Legal challenge to Sorin-Cyberonics deal calls for careful handling

The unexpected move by the Milanese state’s attorney to block the merger between cardiology companies Sorin and Cyberonics has given the share price of the Italian group a bit of a knock, but will probably not actually derail the $2.7bn transaction.

It could delay it, however. The merger had been slated to close by the end of September and, depending on how Sorin responds, could be pushed into the fourth quarter or beyond. The companies say they will “vigorously” fight the claim, but a swift settlement might be a better idea if it means a more rapid close for the Cyberonics deal.

News of the blocking attempt caused Sorin’s shares to sink 12% in early trading today. They have since recovered slightly and are now down 3% to €2.69.

The claim, filed with the Civil Court of Milan on behalf of the Italian Ministry of the Environment and other public groups, alleges that Sorin pursued the deal as a way to shield itself from potential liability to pending litigation against its previous parent, the chemical company Snia. The Snia lawsuit dates from before Sorin was spun out in 2004 and concerns legal liability for clean-up activities at two sites, in Brescia and Torviscosa, which belonged to its former subsidiary Caffaro.

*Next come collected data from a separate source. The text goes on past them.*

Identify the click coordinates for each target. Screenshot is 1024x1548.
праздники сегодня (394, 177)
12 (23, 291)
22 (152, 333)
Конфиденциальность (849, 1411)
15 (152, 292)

It is unclear how much Sorin could be on the hook for, but according to Jeffries analysts the figure was put at €60m for Snia in Sorin's 2004 IPO documentation. Sorin continues to contest the claims through the Italian courts.

Analysts from Berenberg wrote in a note this morning that “the Italian state’s attorney is less looking to scupper the transaction in its entirety, and rather [will] use it as a trigger to reach a quick cash settlement for a case that was otherwise likely to go on for many years”.

LivaNova a barrel

If so, this is a clever move. Sorin in particular needs the merger close, as its share price shift shows, and ought to be willing to accede to the state’s attorney’s demands.

The new company, to be called LivaNova, will have several advantages. Firstly it will be a larger, more diverse company in a sector where it is increasingly important to build scale and offer as wide a range of products as possible. There are also geographical synergies as Sorin gains most of its sales from Europe and Japan whereas Cyberonics is mostly US-based (Bigger is better for Sorin-Cyberonics combination, February 27, 2015).

Moreover, LivaNova will be based in the UK to take advantage of a lower corporate tax rate. The shares in the new company will be listed on both Nasdaq and the London stock exchange.

Sorin will surely be willing, if not happy, to sacrifice a few tens of millions of euros to keep the LivaNova transaction on – or just behind – schedule.